Est-ce le narcissisme naturel des avocats qui explique la profusion des classements, des trophées et autres palmarès qui les mettent à l’honneur dans toutes les branches et sous branches du droit, lesquelles peuvent se décliner jusqu’à l’infini ? Sans doute un peu.
Il y en a pour tous : le nombre de champions, ténors du barreau de sa catégorie est juste impressionnant. De nombreux avocats relaient leur distinction – parfois payante – sur les réseaux sociaux. Je ne m’exclue pas du lot, il m’est arrivé de le faire plusieurs fois…
Mais pas seulement.
Une tendance venue d’outre-Atlantique
Le marché de la distinction professionnelle, de plus en plus porteur, favorise une multiplication de classements. A la frontière du journalisme et du publi-rédactionnel, ces palmarès sont d’ailleurs, pour les avocats, un des seuls outils de marketing qu’ils peuvent utiliser sans qu’il leur soit reproché de faire de la publicité. La niche est donc prospère pour une presse à la recherche de revenus.

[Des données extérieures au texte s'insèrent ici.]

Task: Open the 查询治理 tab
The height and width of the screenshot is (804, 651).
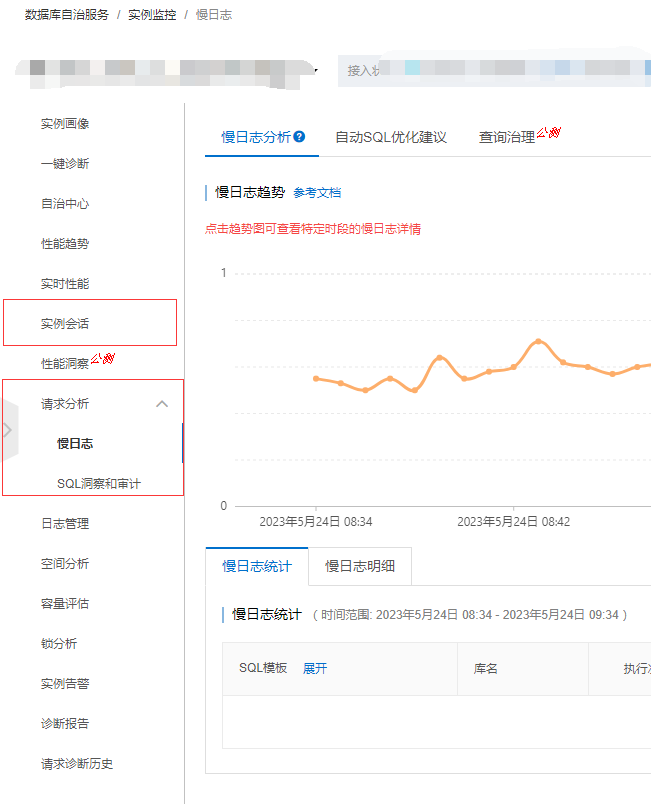Action: click(x=506, y=137)
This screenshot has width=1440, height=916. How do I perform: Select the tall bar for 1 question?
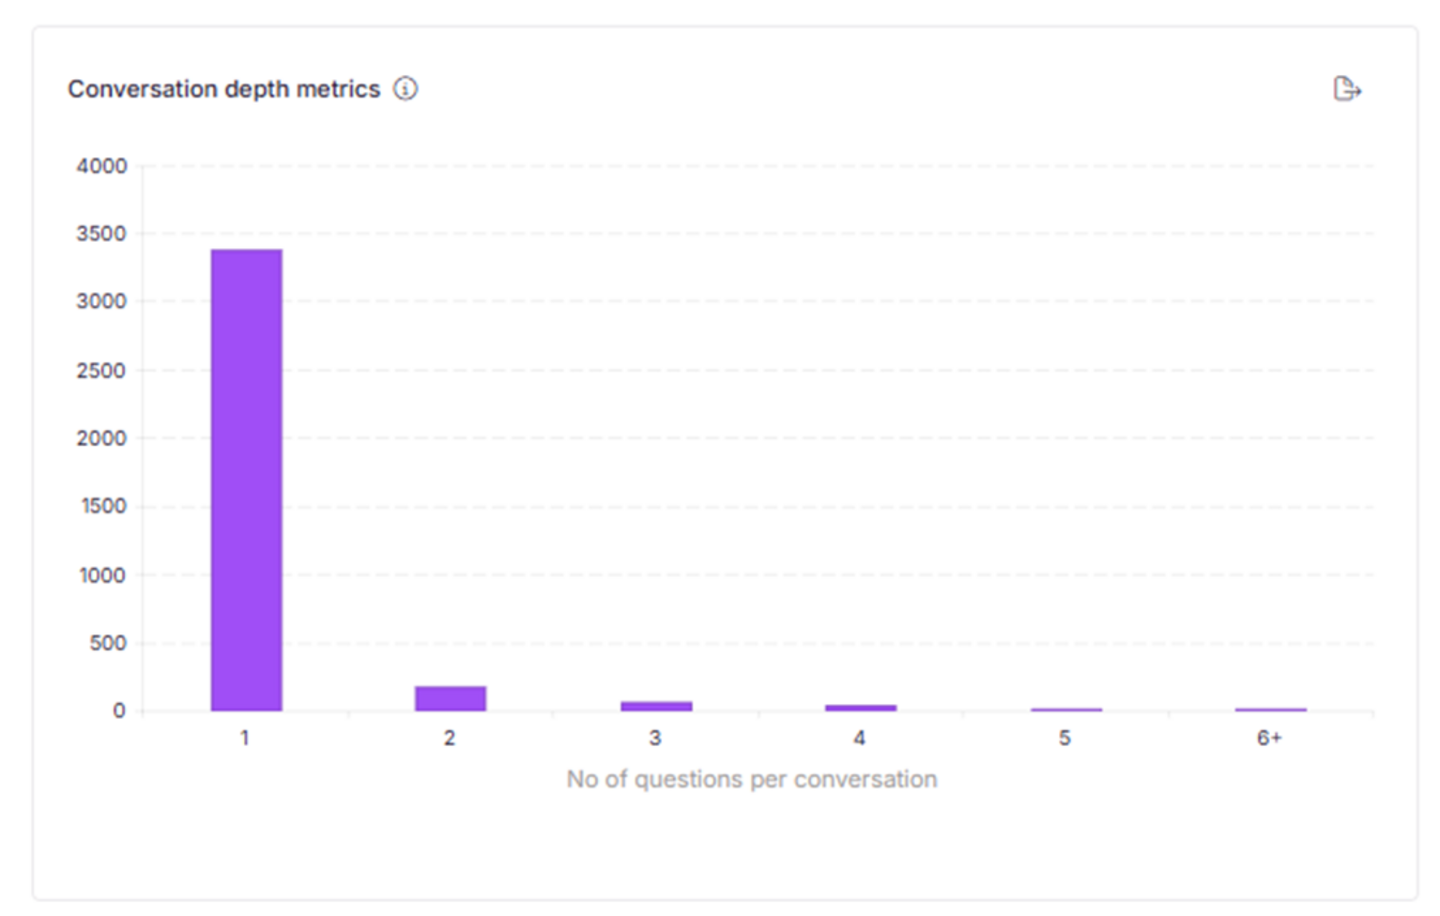246,480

Des annuaires transnationaux ont compris ce business avant tout le monde. Le volumineux Chambers & Partners , près de 3.000 pages, classe les cabinets européens qui occupe le terrain depuis des décennies. Mieux vaut bien parler anglais pour y figurer en « pole position », «leading firm» ou «leading individual», au risque d’un petit commentaire « Good professional with a colorful character and a Franco French approach ». Il y a aussi le Legal 500, son petit frère, qui comporte une version française un peu moins anglophile.
Les classements de Décideurs et d’Option Droit & Affaires sont plus franco-français. Chacun de ces médias spécialisés se revendique le leader national dans l’observation du monde des avocats. Ils se livrent une bataille sans pitié, jusqu’à se disputer des pigistes pour donner leur vision de la compétition entre confrères du barreau de Paris, mais aussi des barreaux des grandes métropoles françaises qui n’échappent pas à la distinction de stars locales. Ce qui d’ailleurs dénigre un peu leur rang, car ces avocats de province n’ont souvent rien à envier aux avocats parisiens dans leur spécialité.
Les podiums – Best Lawyers , les Trophées du droit, le Palmarès du droit de Paris, et j’en oublie – sont repris par la presse quotidienne qui en fait un marronnier, c’est-à-dire un rendez-vous annuel, au même titre que le classement des grandes écoles.
Le palmarès GQ des 30 avocats « les plus puissants de France » est, quant à lui, un peu le must. Le magazine people insiste allègrement sur la puissance des personnalités citées. Or, la plupart des avocats de ce classement ont aussi un immense talent…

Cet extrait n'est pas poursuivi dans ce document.